___ THE INPUT ___

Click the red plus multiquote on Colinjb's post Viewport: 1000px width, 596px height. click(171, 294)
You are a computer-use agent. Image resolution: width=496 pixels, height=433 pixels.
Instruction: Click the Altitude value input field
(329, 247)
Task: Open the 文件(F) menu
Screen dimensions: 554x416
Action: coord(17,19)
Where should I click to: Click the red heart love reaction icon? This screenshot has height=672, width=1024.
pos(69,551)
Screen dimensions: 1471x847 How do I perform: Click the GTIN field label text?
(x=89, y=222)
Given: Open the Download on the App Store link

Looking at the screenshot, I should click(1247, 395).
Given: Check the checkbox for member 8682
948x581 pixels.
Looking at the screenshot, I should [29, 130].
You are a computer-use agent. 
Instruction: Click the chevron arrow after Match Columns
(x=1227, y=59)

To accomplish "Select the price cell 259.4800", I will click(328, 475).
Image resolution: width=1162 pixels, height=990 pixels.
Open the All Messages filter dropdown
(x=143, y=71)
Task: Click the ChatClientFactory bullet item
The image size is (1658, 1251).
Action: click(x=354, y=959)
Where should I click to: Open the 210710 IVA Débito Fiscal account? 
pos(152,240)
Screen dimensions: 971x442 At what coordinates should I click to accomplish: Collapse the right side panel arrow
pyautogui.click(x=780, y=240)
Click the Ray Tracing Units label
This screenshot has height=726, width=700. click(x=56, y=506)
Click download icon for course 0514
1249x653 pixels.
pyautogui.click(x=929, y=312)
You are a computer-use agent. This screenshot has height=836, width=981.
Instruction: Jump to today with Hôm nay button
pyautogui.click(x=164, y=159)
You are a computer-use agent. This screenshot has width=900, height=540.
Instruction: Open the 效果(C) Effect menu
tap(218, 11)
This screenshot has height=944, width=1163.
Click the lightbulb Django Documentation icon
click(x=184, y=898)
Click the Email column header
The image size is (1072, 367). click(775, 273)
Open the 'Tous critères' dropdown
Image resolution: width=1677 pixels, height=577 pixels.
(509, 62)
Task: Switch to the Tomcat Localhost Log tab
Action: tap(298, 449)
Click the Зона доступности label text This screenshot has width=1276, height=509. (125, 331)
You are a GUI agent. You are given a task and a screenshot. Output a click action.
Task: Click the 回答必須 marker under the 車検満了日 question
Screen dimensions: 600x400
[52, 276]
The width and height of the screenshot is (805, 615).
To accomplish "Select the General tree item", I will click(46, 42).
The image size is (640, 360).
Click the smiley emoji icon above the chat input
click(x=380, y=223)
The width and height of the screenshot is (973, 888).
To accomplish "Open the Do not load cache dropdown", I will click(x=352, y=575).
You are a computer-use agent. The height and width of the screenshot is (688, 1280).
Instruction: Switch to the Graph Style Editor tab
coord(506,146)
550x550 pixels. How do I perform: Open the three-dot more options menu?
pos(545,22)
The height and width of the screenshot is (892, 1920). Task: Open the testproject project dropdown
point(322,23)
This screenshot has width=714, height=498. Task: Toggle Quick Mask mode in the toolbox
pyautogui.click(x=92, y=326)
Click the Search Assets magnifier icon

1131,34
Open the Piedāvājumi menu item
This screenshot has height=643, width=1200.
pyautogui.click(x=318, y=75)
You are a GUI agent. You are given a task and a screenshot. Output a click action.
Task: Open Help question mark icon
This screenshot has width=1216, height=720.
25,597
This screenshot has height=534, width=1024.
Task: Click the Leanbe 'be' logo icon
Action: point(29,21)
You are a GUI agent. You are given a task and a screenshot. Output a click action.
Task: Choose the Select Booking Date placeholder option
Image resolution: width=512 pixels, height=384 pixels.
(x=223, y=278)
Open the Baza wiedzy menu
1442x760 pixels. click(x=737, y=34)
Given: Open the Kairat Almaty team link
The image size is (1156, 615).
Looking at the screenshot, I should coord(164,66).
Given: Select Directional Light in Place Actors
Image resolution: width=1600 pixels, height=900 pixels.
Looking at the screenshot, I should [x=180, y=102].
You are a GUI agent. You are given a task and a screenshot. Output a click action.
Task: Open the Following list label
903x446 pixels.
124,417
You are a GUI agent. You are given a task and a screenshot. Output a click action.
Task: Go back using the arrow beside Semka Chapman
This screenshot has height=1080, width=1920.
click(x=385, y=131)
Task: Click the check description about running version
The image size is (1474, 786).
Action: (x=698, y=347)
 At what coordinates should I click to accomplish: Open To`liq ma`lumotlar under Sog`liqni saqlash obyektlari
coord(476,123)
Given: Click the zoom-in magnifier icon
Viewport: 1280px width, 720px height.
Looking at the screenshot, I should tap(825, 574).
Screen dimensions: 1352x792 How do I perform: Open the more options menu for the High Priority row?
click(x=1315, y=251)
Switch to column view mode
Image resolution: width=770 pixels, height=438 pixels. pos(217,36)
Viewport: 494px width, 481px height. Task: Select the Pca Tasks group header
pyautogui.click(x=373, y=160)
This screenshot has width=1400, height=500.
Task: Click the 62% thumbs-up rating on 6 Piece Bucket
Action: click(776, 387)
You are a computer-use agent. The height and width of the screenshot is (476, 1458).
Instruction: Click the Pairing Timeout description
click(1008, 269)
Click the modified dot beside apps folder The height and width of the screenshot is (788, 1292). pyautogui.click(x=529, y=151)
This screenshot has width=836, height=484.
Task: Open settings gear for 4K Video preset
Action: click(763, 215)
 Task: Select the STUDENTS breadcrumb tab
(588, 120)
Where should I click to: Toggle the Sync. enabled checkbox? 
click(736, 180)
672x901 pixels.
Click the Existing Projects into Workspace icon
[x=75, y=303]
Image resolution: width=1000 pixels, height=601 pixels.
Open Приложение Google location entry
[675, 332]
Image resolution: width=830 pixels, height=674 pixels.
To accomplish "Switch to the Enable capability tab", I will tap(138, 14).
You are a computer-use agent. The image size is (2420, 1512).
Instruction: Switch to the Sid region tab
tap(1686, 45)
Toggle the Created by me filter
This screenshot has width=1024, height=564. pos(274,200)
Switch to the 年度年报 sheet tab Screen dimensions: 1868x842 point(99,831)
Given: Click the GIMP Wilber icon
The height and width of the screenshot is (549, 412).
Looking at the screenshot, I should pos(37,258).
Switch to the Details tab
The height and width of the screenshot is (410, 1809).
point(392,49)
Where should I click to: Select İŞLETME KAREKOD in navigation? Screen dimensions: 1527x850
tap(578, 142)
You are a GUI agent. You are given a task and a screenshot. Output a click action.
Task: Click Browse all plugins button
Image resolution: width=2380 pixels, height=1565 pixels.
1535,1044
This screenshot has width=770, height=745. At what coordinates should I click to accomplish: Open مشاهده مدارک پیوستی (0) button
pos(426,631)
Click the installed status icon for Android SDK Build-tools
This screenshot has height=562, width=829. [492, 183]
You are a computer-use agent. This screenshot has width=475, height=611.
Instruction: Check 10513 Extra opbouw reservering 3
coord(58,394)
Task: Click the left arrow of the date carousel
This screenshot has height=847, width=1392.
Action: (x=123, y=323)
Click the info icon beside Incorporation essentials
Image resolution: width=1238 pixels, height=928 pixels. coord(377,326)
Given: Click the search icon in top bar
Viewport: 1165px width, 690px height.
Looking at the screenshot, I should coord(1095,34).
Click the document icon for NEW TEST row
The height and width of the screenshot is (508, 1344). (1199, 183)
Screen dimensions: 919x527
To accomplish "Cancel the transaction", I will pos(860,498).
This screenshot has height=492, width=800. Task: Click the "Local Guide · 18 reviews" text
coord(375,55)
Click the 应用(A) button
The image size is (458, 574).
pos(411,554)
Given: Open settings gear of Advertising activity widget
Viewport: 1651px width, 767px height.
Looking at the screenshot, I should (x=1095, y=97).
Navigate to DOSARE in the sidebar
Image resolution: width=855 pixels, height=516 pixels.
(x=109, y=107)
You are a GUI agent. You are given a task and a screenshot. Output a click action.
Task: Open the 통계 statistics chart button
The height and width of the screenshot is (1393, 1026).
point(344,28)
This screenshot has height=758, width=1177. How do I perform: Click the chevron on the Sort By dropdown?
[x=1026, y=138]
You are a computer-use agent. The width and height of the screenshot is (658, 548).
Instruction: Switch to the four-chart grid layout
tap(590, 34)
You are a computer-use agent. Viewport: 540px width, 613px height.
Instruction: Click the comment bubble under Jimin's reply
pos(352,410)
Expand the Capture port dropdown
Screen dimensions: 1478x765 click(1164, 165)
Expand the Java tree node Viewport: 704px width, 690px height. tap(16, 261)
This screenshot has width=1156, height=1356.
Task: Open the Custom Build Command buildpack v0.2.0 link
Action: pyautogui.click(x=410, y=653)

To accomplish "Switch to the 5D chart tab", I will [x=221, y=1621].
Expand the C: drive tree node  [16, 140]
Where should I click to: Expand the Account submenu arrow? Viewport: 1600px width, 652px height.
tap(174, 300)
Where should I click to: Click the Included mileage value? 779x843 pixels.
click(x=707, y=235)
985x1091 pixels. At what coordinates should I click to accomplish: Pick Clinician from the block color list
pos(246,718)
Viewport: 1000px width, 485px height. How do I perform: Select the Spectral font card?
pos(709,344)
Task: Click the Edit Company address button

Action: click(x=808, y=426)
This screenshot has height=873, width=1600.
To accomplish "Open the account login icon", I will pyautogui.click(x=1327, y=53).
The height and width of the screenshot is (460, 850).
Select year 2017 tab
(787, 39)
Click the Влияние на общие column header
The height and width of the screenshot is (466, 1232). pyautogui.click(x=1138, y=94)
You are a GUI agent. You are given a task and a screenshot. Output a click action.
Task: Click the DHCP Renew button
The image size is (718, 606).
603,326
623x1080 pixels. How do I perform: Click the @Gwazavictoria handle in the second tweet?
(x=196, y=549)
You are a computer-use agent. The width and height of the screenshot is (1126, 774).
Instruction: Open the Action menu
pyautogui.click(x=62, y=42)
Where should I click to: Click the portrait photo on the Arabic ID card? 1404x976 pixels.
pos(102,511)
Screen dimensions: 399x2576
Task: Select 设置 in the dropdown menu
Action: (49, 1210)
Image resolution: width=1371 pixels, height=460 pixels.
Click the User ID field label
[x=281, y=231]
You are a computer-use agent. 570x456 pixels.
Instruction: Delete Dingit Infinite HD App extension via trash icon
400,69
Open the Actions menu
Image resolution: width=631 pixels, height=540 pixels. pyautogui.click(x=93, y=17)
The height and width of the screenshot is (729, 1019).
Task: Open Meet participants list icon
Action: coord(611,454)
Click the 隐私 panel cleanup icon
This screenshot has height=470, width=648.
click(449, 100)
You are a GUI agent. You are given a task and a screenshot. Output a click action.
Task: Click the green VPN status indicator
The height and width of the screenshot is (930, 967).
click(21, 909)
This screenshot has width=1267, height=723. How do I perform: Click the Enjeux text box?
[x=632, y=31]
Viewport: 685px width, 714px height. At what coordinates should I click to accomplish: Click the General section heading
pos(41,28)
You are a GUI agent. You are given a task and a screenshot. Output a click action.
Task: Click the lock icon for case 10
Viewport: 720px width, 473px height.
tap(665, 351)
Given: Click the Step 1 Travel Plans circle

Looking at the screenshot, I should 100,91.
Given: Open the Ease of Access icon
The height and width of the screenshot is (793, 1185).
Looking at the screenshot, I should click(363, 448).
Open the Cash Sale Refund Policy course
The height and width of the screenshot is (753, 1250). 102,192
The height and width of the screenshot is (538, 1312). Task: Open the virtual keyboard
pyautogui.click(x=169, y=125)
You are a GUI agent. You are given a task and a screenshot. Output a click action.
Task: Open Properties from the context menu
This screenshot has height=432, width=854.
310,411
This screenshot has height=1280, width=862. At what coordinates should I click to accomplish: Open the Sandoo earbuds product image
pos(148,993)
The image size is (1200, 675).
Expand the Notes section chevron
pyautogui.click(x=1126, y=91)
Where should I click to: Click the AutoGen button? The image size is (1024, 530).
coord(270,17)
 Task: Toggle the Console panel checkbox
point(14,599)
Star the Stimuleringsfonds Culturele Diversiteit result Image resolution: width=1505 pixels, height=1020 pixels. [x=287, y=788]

___

*WHAT YOU ARE ASKED TO DO*
Read the lines above. Gather those in which the string "question" is found.

*ANSWER AREA*
Task: Click the 回答必須 marker under the 車検満了日 question
Task: Open Help question mark icon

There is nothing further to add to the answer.